|ZFIN ID: ZDB-PUB-110214-24|
Whole-Body Analysis of a Viral Infection: Vascular Endothelium is a Primary Target of Infectious Hematopoietic Necrosis Virus in Zebrafish Larvae
Ludwig, M., Palha, N., Torhy, C., Briolat, V., Colucci-Guyon, E., Brémont, M., Herbomel, P., Boudinot, P., and Levraud, J.P.
|Source:||PLoS pathogens 7(2): e1001269 (Journal)|
|Registered Authors:||Briolat, Valerie, Colucci-Guyon, Emma, Herbomel, Philippe, Levraud, Jean-Pierre|
|Keywords:||Larvae, Zebrafish, Endothelial cells, Blood flow, Red blood cells, Endothelium, Viral transmission and infection, Cell staining|
|PubMed:||21304884 Full text @ PLoS Pathog.|
Ludwig, M., Palha, N., Torhy, C., Briolat, V., Colucci-Guyon, E., Brémont, M., Herbomel, P., Boudinot, P., and Levraud, J.P. (2011) Whole-Body Analysis of a Viral Infection: Vascular Endothelium is a Primary Target of Infectious Hematopoietic Necrosis Virus in Zebrafish Larvae. PLoS pathogens. 7(2):e1001269.

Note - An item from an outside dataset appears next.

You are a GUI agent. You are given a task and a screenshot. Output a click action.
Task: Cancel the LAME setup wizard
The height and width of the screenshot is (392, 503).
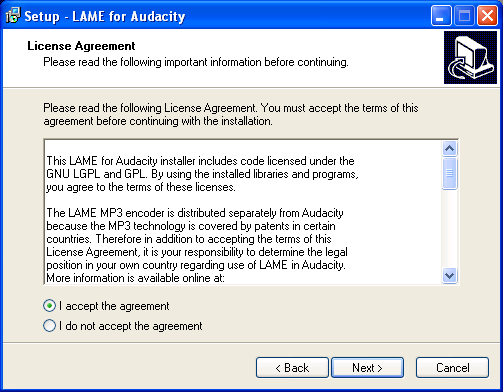point(452,368)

ABSTRACTThe progression of viral infections is notoriously difficult to follow in whole organisms. The small, transparent zebrafish larva constitutes a valuable system to study how pathogens spread. We describe here the course of infection of zebrafish early larvae with a heat-adapted variant of the Infectious Hematopoietic Necrosis Virus (IHNV), a rhabdovirus that represents an important threat to the salmonid culture industry. When incubated at 24°C, a permissive temperature for virus replication, larvae infected by intravenous injection died within three to four days. Macroscopic signs of infection followed a highly predictable course, with a slowdown then arrest of blood flow despite continuing heartbeat, followed by a loss of reactivity to touch and ultimately by death. Using whole-mount in situ hybridization, patterns of infection were imaged in whole larvae. The first infected cells were detectable as early as 6 hours post infection, and a steady increase in infected cell number and staining intensity occurred with time. Venous endothelium appeared as a primary target of infection, as could be confirmed in fli1:GFP transgenic larvae by live imaging and immunohistochemistry. Disruption of the first vessels took place before arrest of blood circulation, and hemorrhages could be observed in various places. Our data suggest that infection spread from the damaged vessels to underlying tissue. By shifting infected fish to a temperature of 28°C that is non-permissive for viral propagation, it was possible to establish when virus-generated damage became irreversible. This stage was reached many hours before any detectable induction of the host response. Zebrafish larvae infected with IHNV constitute a vertebrate model of an hemorrhagic viral disease. This tractable system will allow the in vivo dissection of host-virus interactions at the whole organism scale, a feature unrivalled by other vertebrate models.